One way to get round this would be to place
<<finshGame(ftVictory, [finishOptionUndo,finishOptionFullScore]))>> at the end of the double-quoted string in the GiveShowTopic. Since a function call is a perfectly valid expression, and this one effectively returns nil, this should work perfectly well. However, we might also want to add a couple of points to the player's score at this point, at which point using the <<>> construct starts to get a bit cumbersome. Besides, it's useful to have another approach up our sleeve for situations where embedding expressions in double-angle brackets won't really do the job.
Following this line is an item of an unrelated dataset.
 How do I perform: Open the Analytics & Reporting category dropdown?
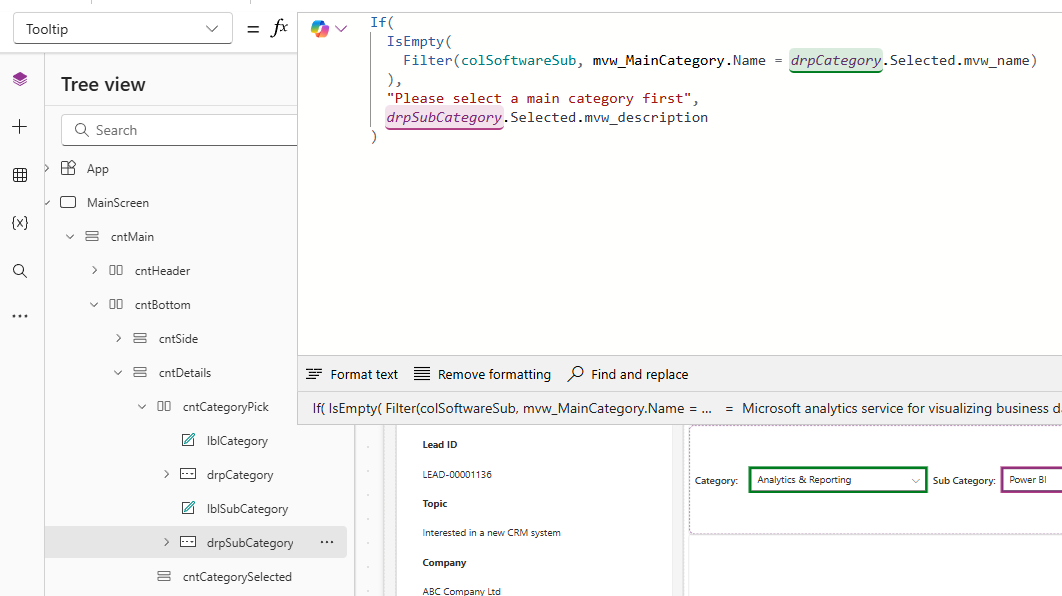836,480
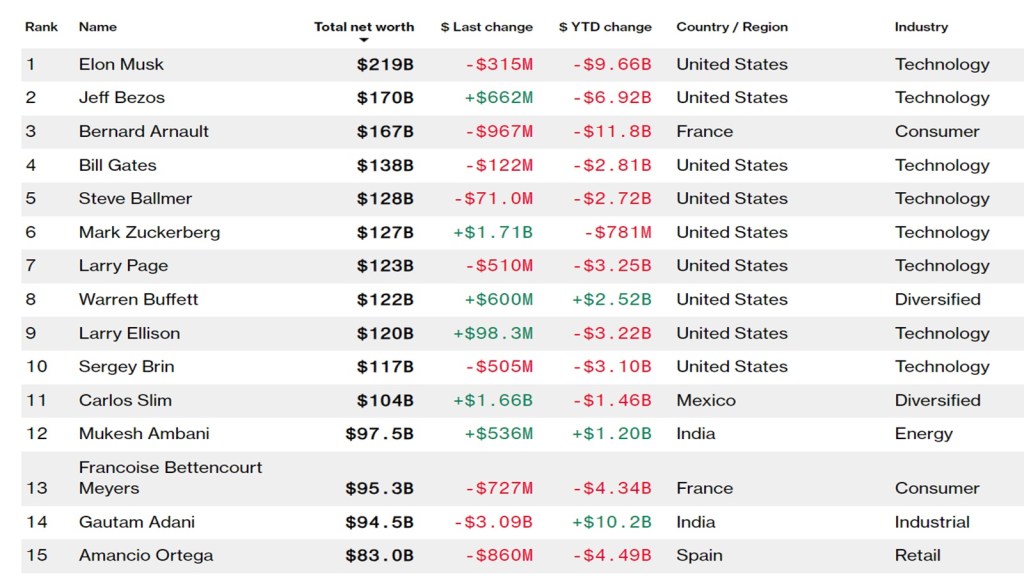This screenshot has width=1024, height=576.
Task: Click the sort arrow under Total net worth
Action: pyautogui.click(x=364, y=40)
What we do is simply to exploit the fact that although the library expects
topicResponse to be a property containing a double-quoted string, the TADS 3 compiler will be perfectly happy if we treat it as a method containing any code we like. We can thus amend our definition of the GiveShowTopic to:
 
+ GiveShowTopic @ring
  topicResponse
  {
    "As you hand the ring over to {the burner/him}, his eyes light up in 
      delight and his jaws drop in amazement. <q>You found it!</q> he 
      declares, <q>God bless you, you really found it! Now I can go and call 
      on my sweetheart after all! Thank you, my dear, that's absolutely 
      wonderful!</q>";
     addToScore (2, 'giving {the burner/him} his ring back. ');
     finishGameMsg(ftVictory, [finishOptionUndo,finishOptionFullScore]);
  }
;
 
We have finally reached the point where the game is playable all the way through. It's not a very exciting game, to be sure, but at least it's now winnable. It would be more interesting if we could make the charcoal burner a more responsive character, so the player could learn a little more about him, how he came to lose the ring, why it's so important to him, and so forth. That is what we shall try to do next.